- [Instructions to follow]:
What you produce should match the records exactly, line for line.

+ + + + +

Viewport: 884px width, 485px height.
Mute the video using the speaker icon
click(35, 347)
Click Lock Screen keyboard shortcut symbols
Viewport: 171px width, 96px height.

+ + + + +

- [Completed exercise]:
Viewport: 884px width, 485px height.
Mute the video using the speaker icon
click(35, 347)
Click Lock Screen keyboard shortcut symbols
Viewport: 171px width, 96px height.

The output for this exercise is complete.